**What is needed:**
How many lines of the material contain the string "height"? Case matters, and the reply should be the number alone.

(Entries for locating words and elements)
>>>
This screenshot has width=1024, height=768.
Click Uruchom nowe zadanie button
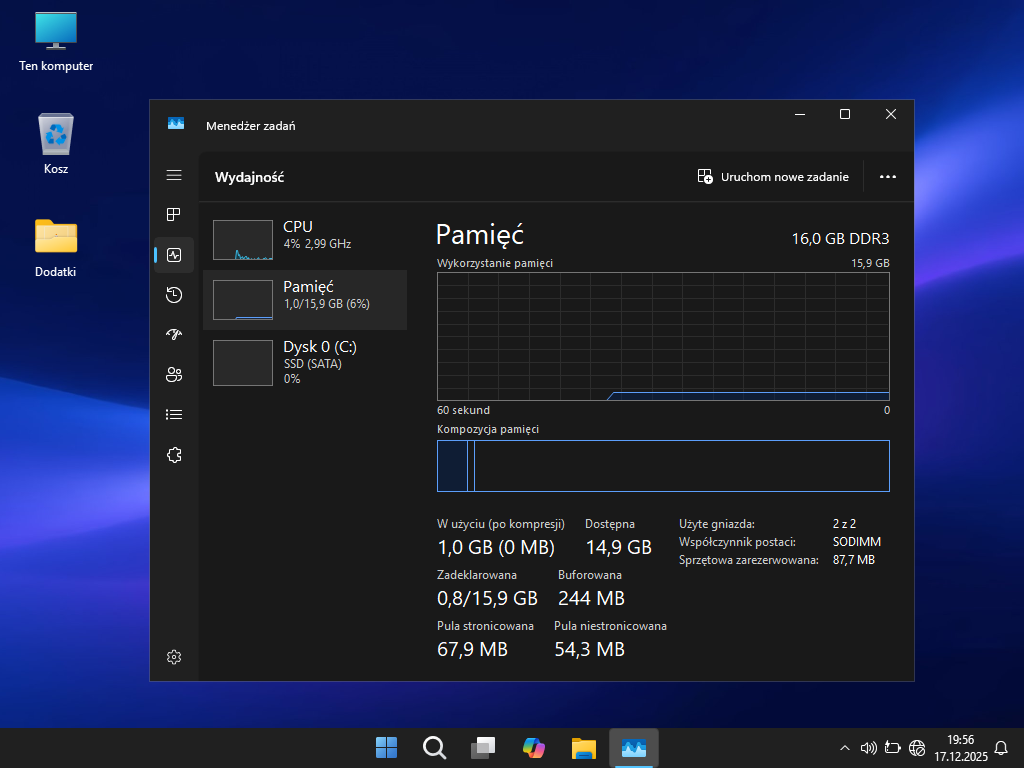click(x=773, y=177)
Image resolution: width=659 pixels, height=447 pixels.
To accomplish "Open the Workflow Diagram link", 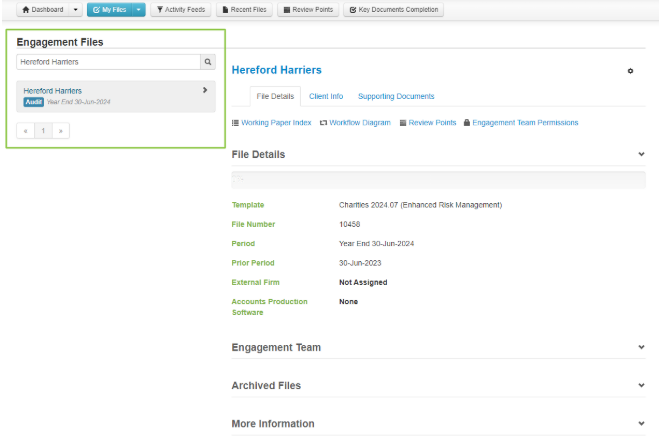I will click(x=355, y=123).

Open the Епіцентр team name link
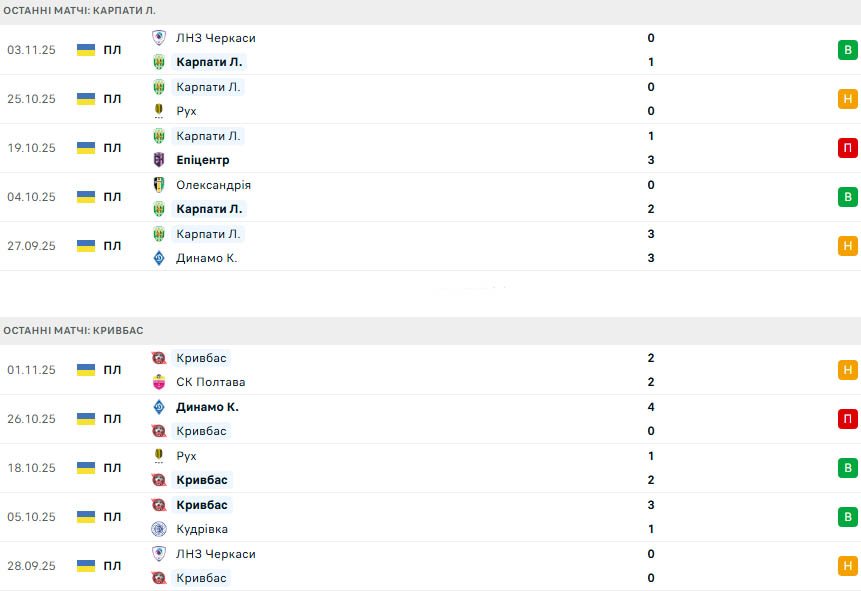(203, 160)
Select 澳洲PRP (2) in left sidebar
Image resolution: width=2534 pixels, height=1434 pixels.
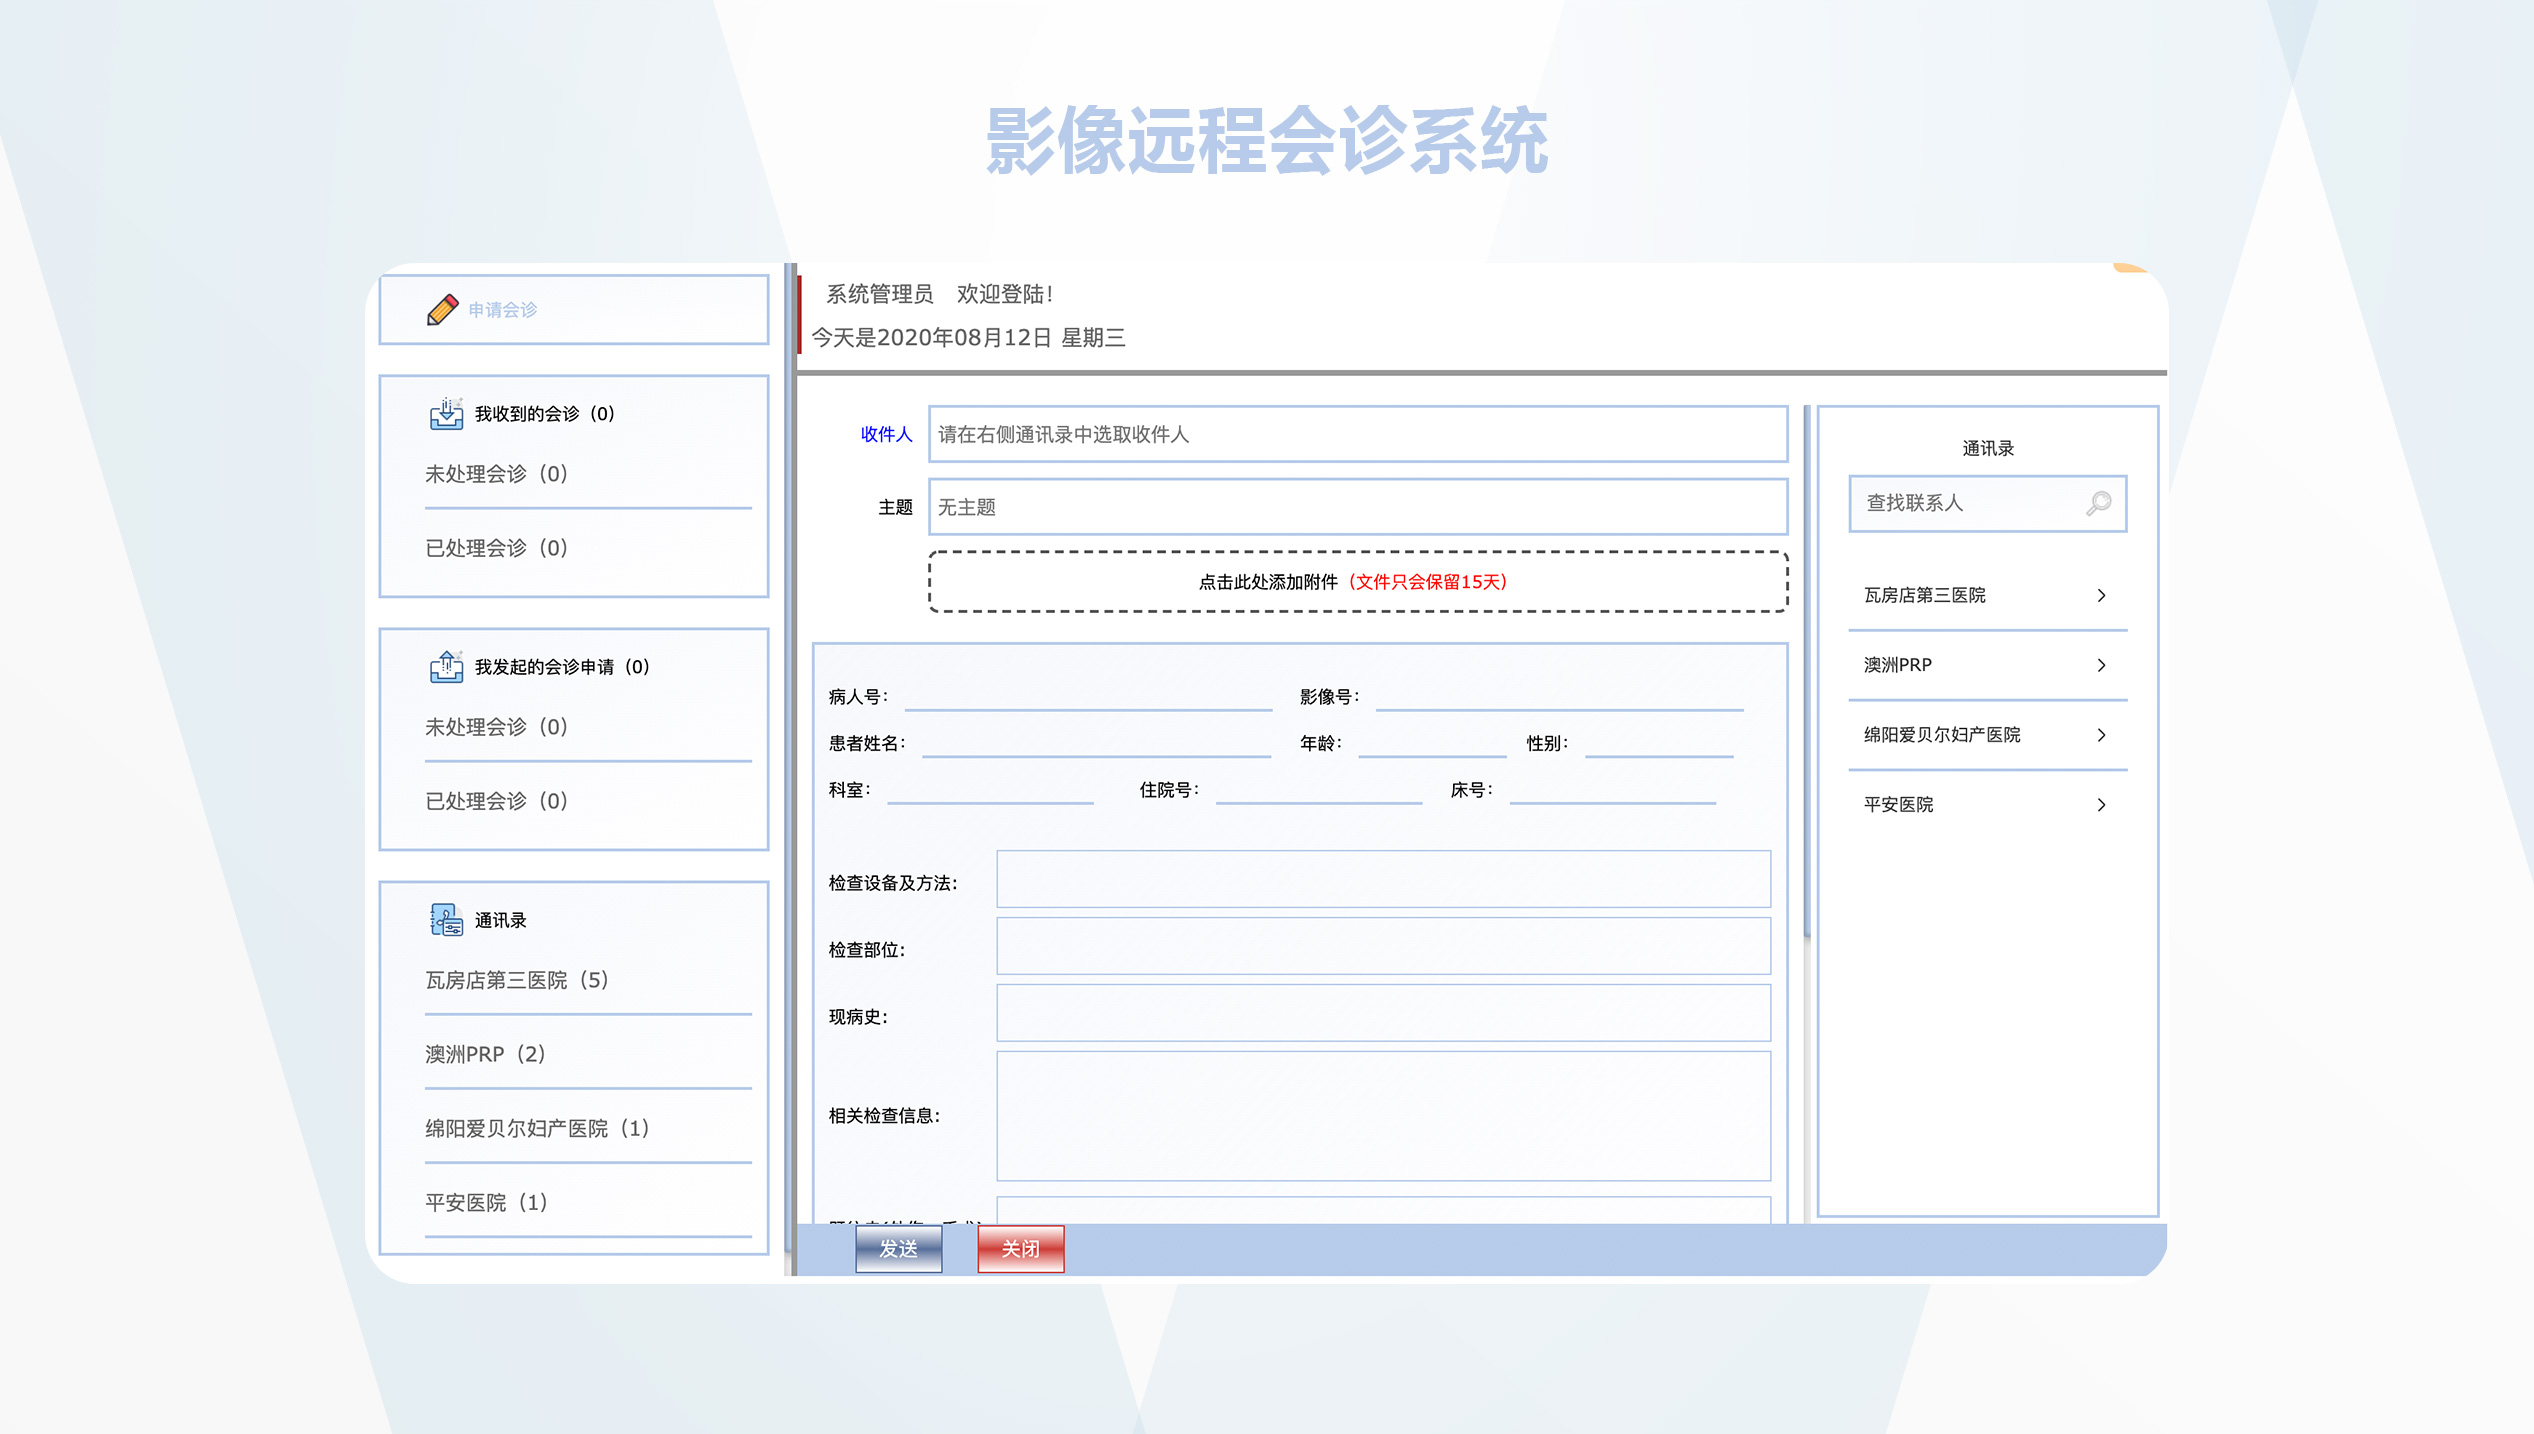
<<<
**Exercise output:**
3